Fast Pyrolysis for the Thermochemical Conversion of Biomass
The purpose of pyrolysis is the thermal decomposition of organic macromolecules in order to obtain solid, liquid, and gaseous products. Fast pyrolysis aims at maximizing the yield of liquid bio-oil. Biomass is transformed into an energy dense and economically transportable intermediate. Different alternatives exist as subsequent processing steps: substitution of fossil oil for heating purposes and catalytic upgrading for the synthesis of chemical substances or energy carriers, e.g. for the use in refineries or directly as fuel for engines. The bioliq® concept is different in that the bio-oil is mixed with the char to produce a stable suspension, which is then useable for pressurized entrained flow gasifiers for the production of synthesis gas. The synthesis gas is an excellent raw material for the synthesis of motor fuels and a variety of useful chemicals.
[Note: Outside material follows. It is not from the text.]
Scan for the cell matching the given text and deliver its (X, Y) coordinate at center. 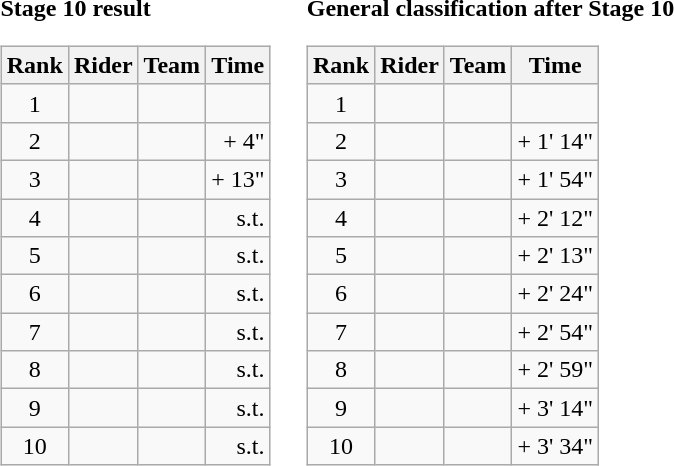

At KIT, fast pyrolysis is conducted in a twin-screw mixing reactor. Dry and comminuted biomass is mixed with a preheated heat carrier and heated up within seconds. Upon heating, pyrolytic conversion takes place within seconds, the pyrolysis products are separated from the heat carrier material, and quickly cooled down in a quench. The heat carrier material is recirculated and heated again in order to achieve a continuous pyrolysis process. In the product recovery section, solids are separated from the pyrolysis products and subsequently liquid products collected in a two-step fractionated condensation.
Fast pyrolysis process scheme including heat carrier cycle, mixing reactor, and product recovery
The focus of the research group is on extending the variety of suitable feedstocks as well as optimization and development of the fast pyrolysis process. Lab tests in combination with different modeling approaches aim at the improvement of critical components such as the pyrolysis reactor and product recovery. A technical lab scale plant (10 kg/h feed capacity) is used for the development of the process by testing new plant components, operation variations, and measurement systems. The results can be transferred to pilot scale and verified in the bioliq® pilot plant with a 500 kg/h plant capacity representative for industrial applications.
Reactor models have been implemented in LIGGGHTS and OpenFoam, which consider the challenges associated with twin-screws. Furthermore, a model of the condensation is developed in AerCoDe. Aspen+ is used to simulate the process; the focus of the associated research is on the development of suitable models that consider the complexity of pyrolysis and the variety of products in the bio-oil.